Testo da leggere:
_ _ _ _ _

A pagina 2 del RIFORMISTA indica alcune delle possibili azioni europe verso l'Iran

Il consueto appuntamento mensile dei ministri degli Esteri europei si è concluso a Lussemburgo senza dare alcuna soddisfazione al tentativo del ministro francese, Bernard Kouchner, di convincere gli altri stati membri di adottare nuove sanzioni economiche contro l'Iran. L'urgenza francese non è condivisa dal resto dell'Europa, soprattutto per le obiezioni di Germania, Italia e Austria, che preferiscono dar credito all'iniziativa dell'Agenzia internazionale per l'energia atomica, e dare tempo all'Iran fino a fine novembre. Politicamente, l'opposizione della Cina e della Russia all'allargamento delle sanzioni lascia poco spazio a un'ulteriore risoluzione Onu, almeno per il momento. Se ne riparlerà al prossimo summit del 19 novembre. Nel frattempo però una considerazione è d'obbligo.
Non c'è dubbio che più si amplia il sostegno e l'adesione internazionale al regime delle sanzioni, più chances ci sono che le sanzioni ottengano gli scopi che si prepongono. Tessere pazientemente la tela di un tale consenso vale la pena. Ma non c'è garanzia che a novembre la Cina e la Russia cambino idea o che l'Iaea getti la spugna. Visti i fitti rapporti commerciali e politici che l'Europa intrattiene con Teheran, l'Europa può invece adottare subito varie misure senza colpo ferire, tese ad aumentare la pressione sul regime iraniano, far capire all'Iran che le sue tattiche dilatorie comportano dei costi e soprattutto segnalare la volontà europea di mettere i propri interessi strategici davanti a quelli mercantili.

_ _ _ _ _

Materiale estratto:
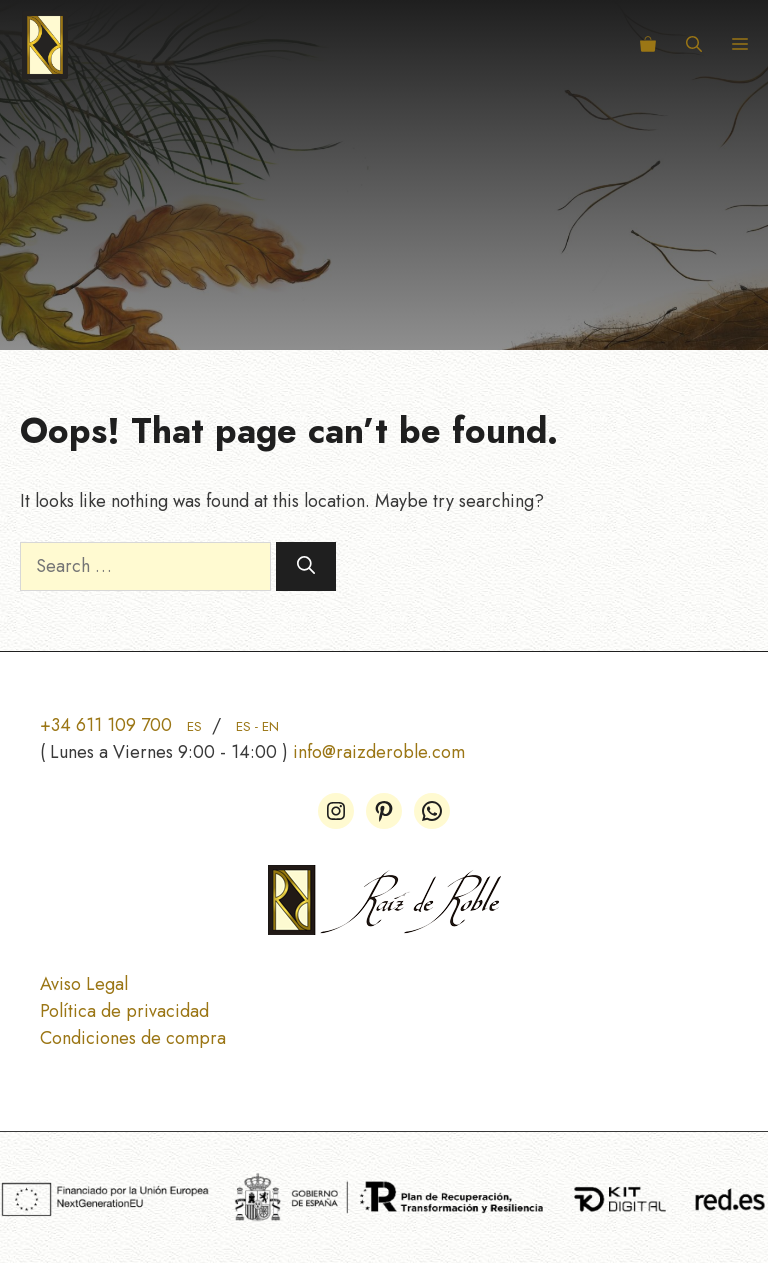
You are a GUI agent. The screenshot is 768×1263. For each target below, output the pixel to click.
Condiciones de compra (133, 1038)
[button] (694, 45)
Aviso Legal (84, 984)
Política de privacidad (124, 1011)
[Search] (306, 566)
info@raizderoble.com (379, 752)
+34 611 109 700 (121, 725)
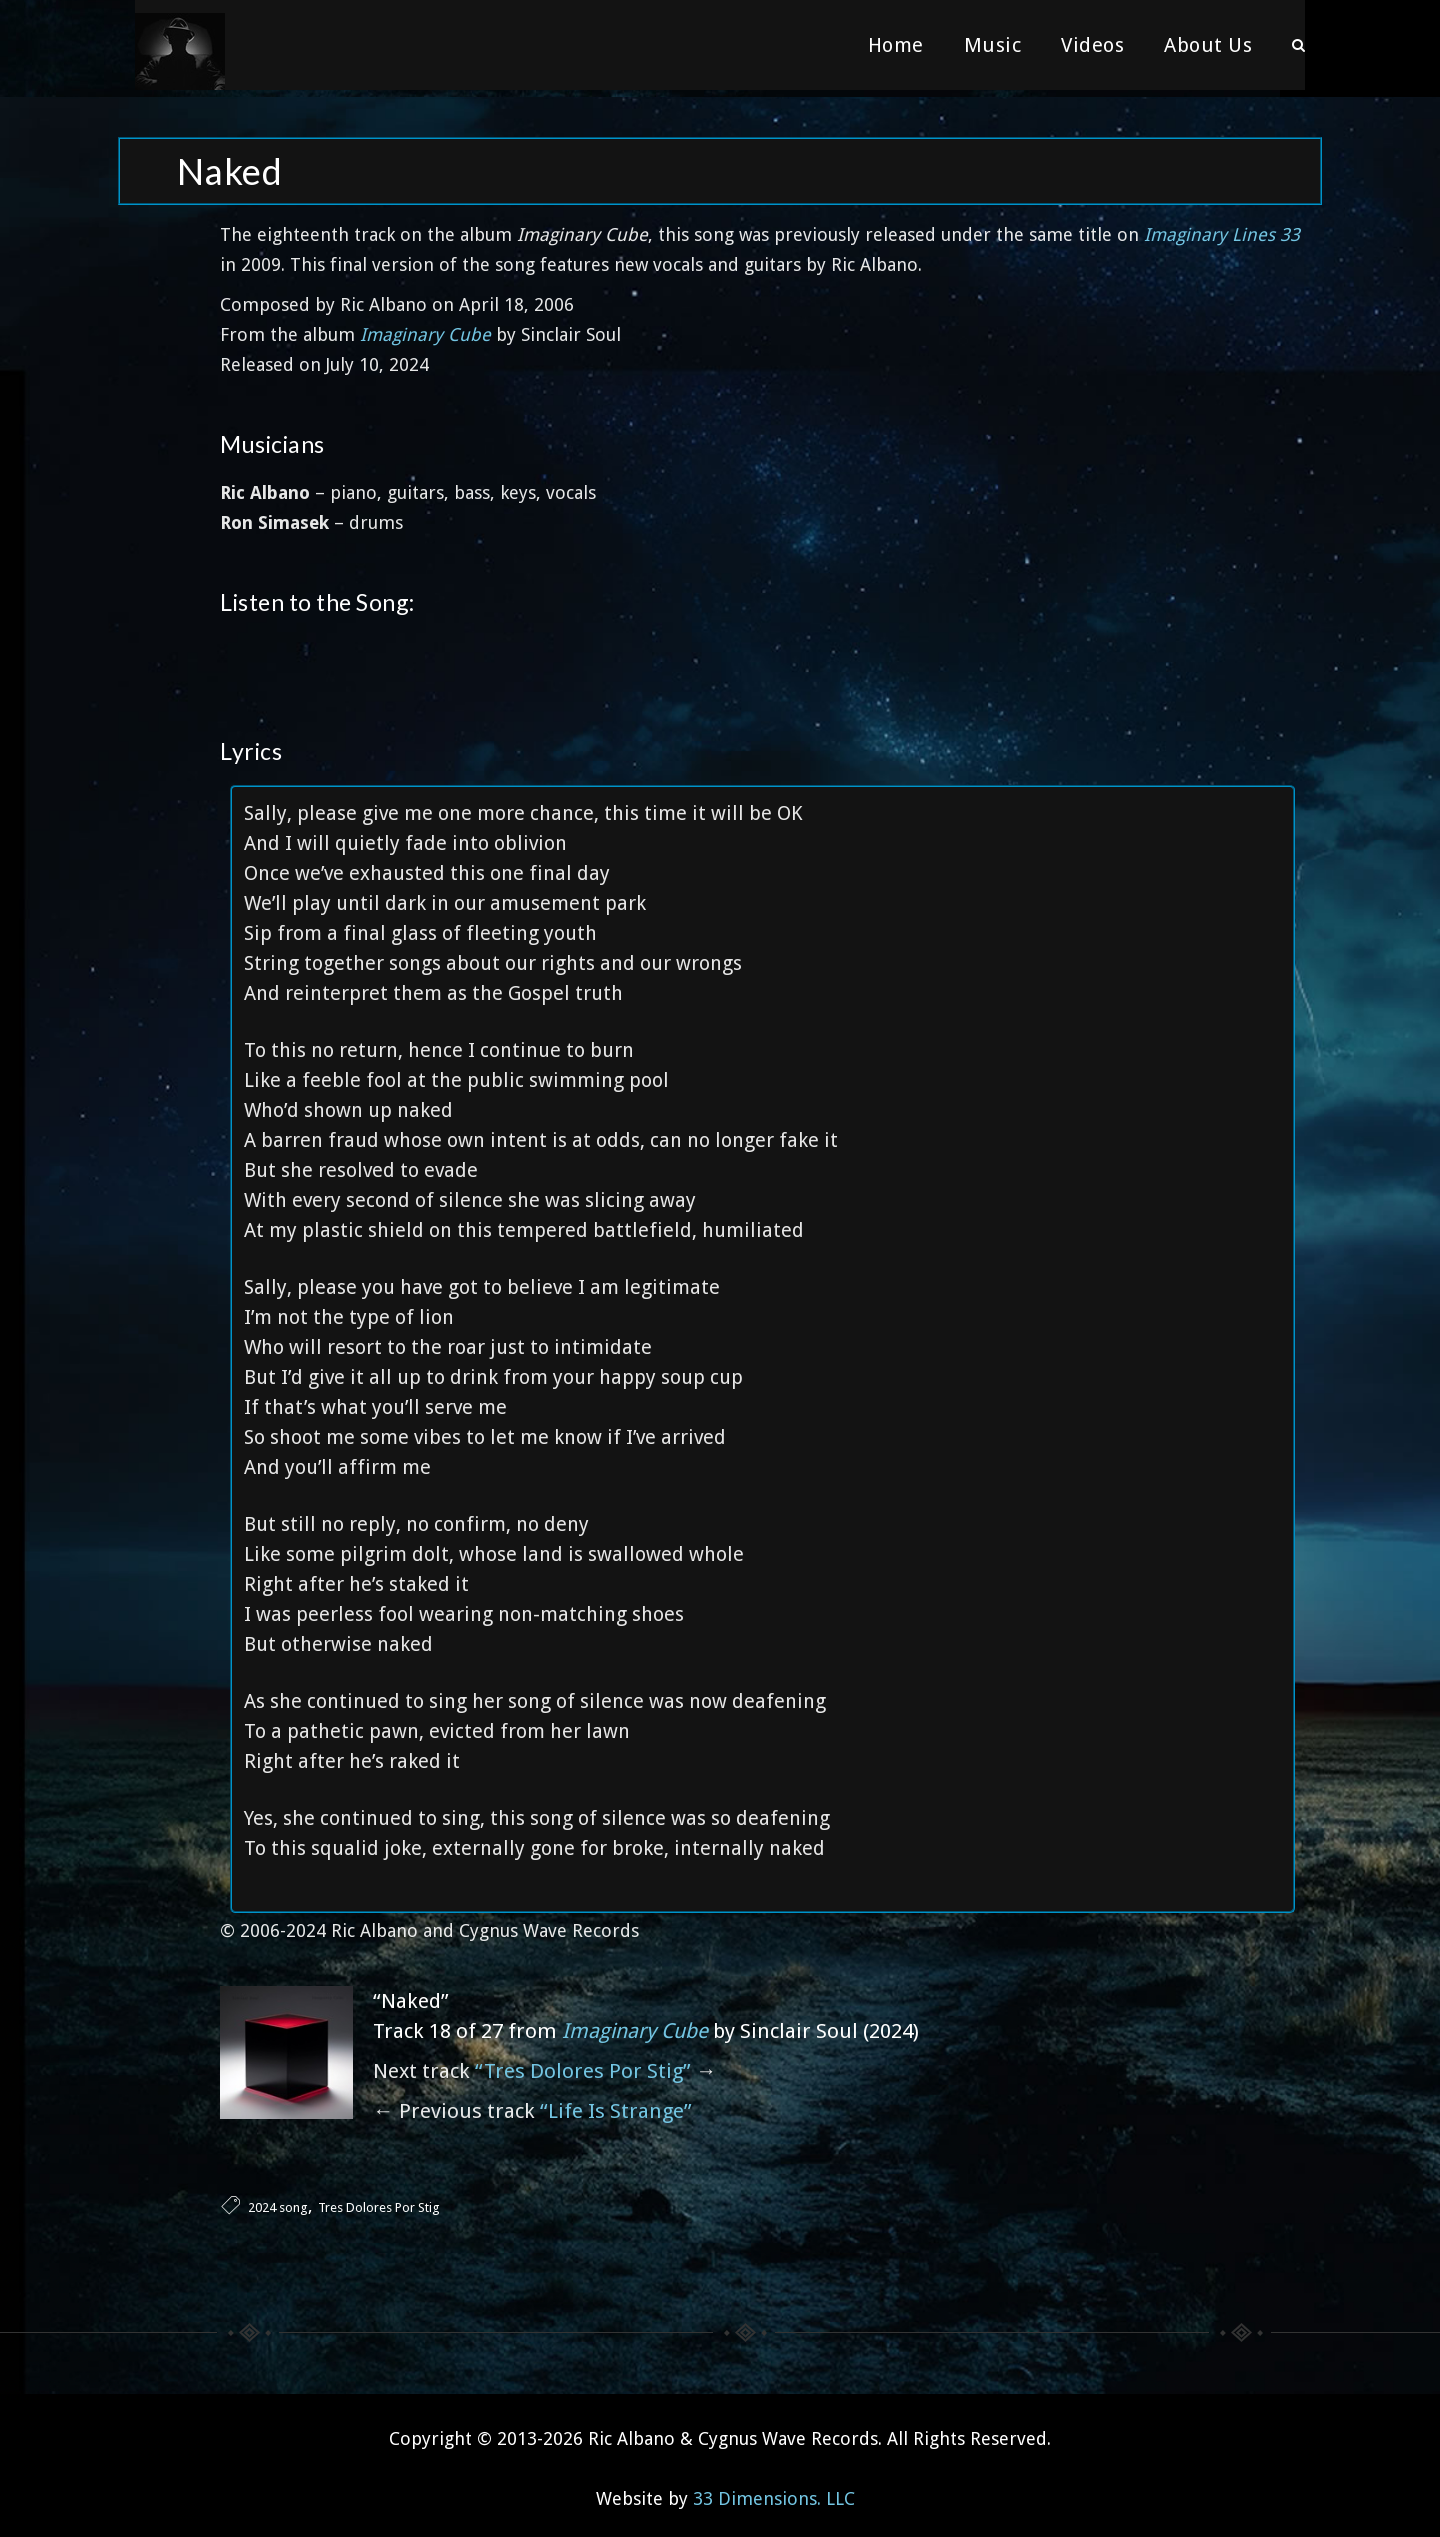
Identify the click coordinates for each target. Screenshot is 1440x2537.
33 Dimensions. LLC (774, 2491)
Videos (1092, 45)
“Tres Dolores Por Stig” (583, 2064)
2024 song (278, 2200)
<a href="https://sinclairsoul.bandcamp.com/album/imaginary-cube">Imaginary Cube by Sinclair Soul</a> (762, 650)
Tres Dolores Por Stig (379, 2200)
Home (896, 45)
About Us (1208, 45)
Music (993, 45)
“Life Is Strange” (616, 2104)
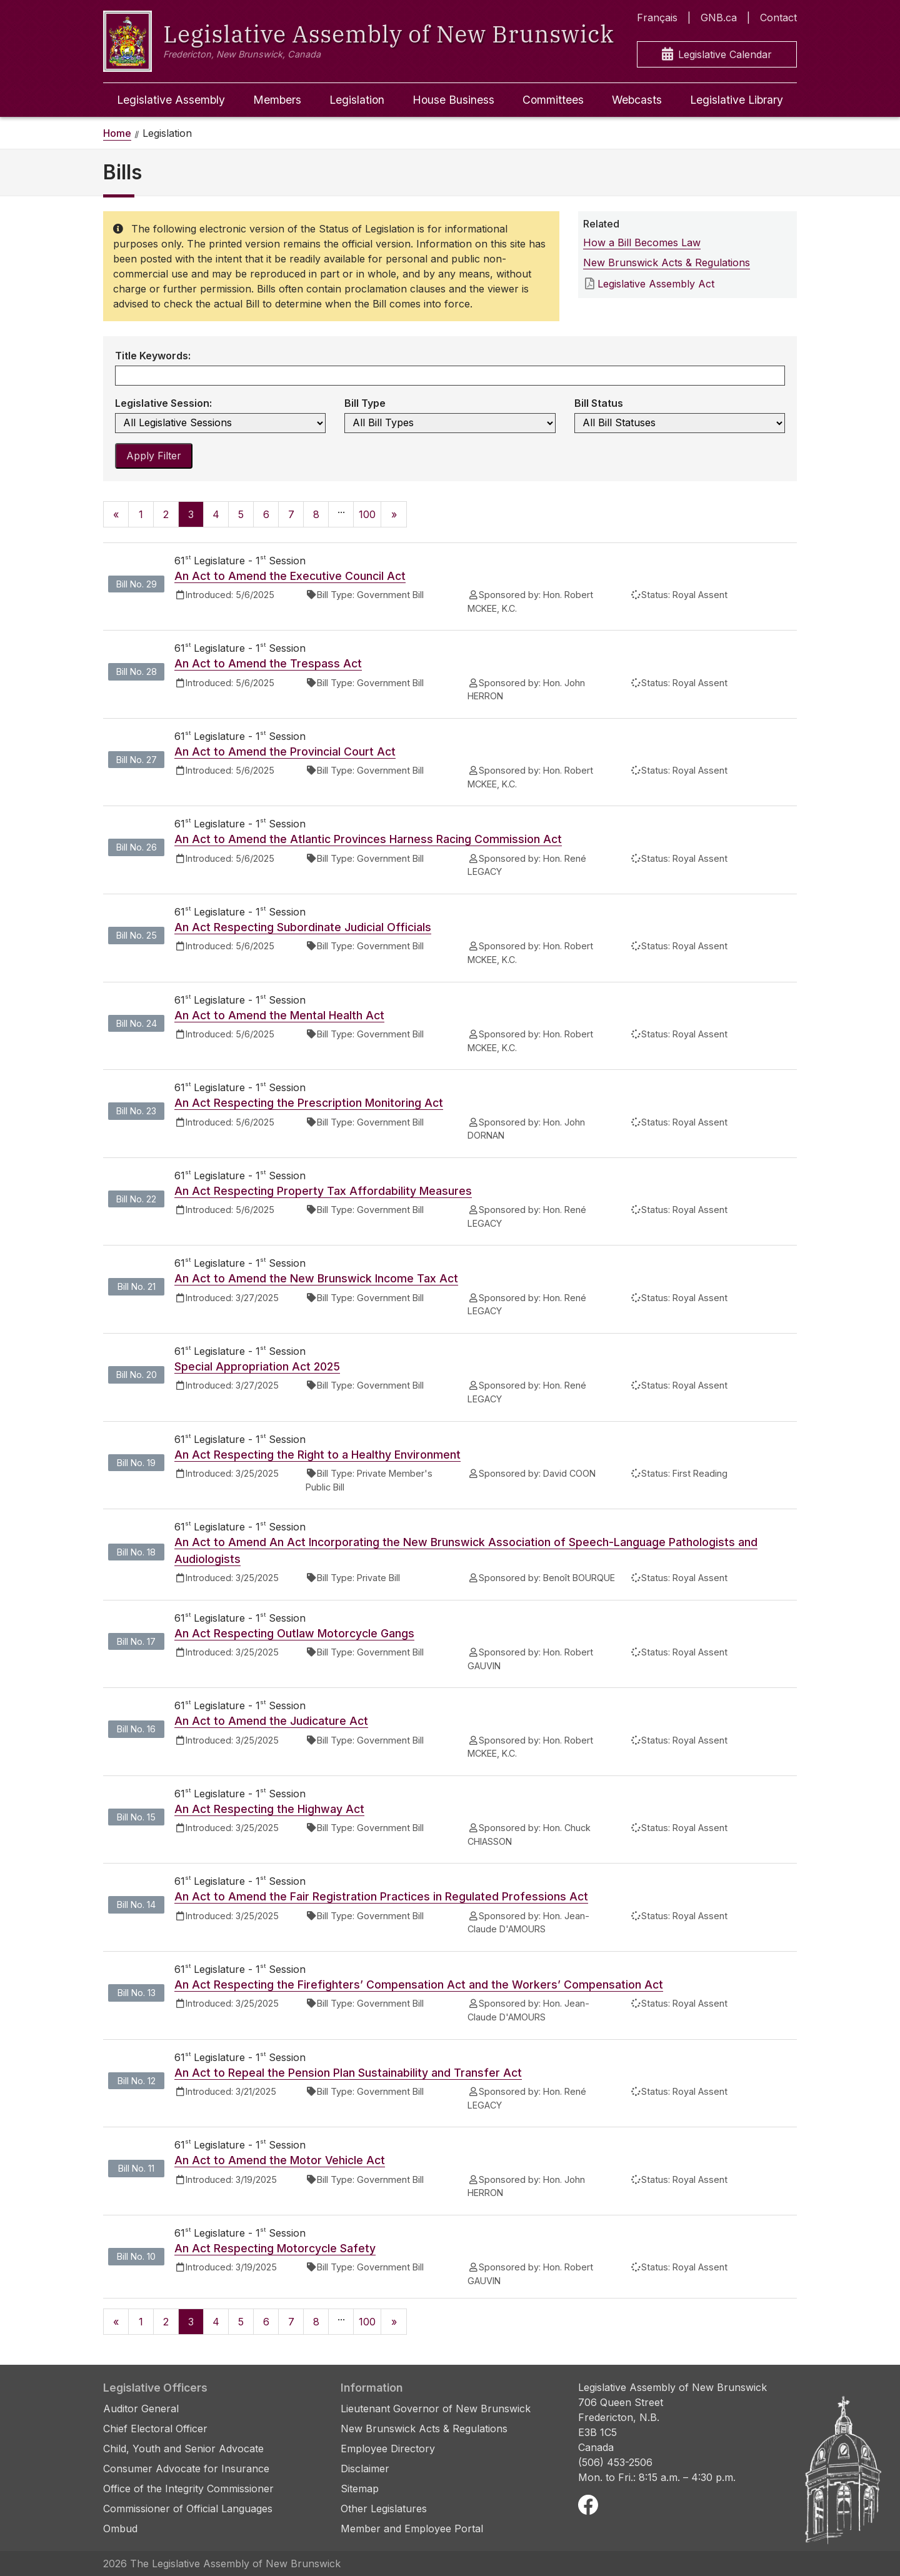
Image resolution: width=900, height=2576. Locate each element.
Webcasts (637, 99)
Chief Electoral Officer (155, 2428)
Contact (778, 17)
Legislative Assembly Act (656, 283)
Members (277, 99)
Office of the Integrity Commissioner (188, 2488)
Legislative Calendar (717, 54)
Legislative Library (736, 99)
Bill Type (365, 403)
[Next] (393, 514)
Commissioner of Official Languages (187, 2508)
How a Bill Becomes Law (642, 242)
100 (367, 514)
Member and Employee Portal (412, 2528)
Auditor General (141, 2408)
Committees (553, 99)
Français (657, 17)
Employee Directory (388, 2448)
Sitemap (360, 2488)
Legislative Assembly (171, 99)
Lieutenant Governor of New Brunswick (436, 2408)
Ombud (120, 2528)
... (341, 509)
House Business (453, 99)
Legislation (356, 99)
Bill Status (598, 403)
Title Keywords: (153, 355)
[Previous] (116, 514)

_ _ _ _ _

Compiti da svolgere:
A) Elenca i paesi che, nel testo sulle sanzioni all'Iran, sollevano obiezioni o si oppongono a nuove sanzioni contro Teheran.
B) Trascrivi dal testo sulle sanzioni all'Iran il passo che va da «Non c'è dubbio» fino a «a quelli mercantili.».

Soluzioni:
A) Germania, Italia, Austria, Cina, Russia

B)
Non c'è dubbio che più si amplia il sostegno e l'adesione internazionale al regime delle sanzioni, più chances ci sono che le sanzioni ottengano gli scopi che si prepongono. Tessere pazientemente la tela di un tale consenso vale la pena. Ma non c'è garanzia che a novembre la Cina e la Russia cambino idea o che l'Iaea getti la spugna. Visti i fitti rapporti commerciali e politici che l'Europa intrattiene con Teheran, l'Europa può invece adottare subito varie misure senza colpo ferire, tese ad aumentare la pressione sul regime iraniano, far capire all'Iran che le sue tattiche dilatorie comportano dei costi e soprattutto segnalare la volontà europea di mettere i propri interessi strategici davanti a quelli mercantili.